**Data section**
○ ○ ○ ○ ○

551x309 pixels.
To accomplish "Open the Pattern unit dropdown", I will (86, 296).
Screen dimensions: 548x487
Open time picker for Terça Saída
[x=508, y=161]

○ ○ ○ ○ ○

**Aim of the task**
Would you copy out all of the entries exactly?

**Solution for this problem**
551x309 pixels.
To accomplish "Open the Pattern unit dropdown", I will (86, 296).
Screen dimensions: 548x487
Open time picker for Terça Saída
[x=508, y=161]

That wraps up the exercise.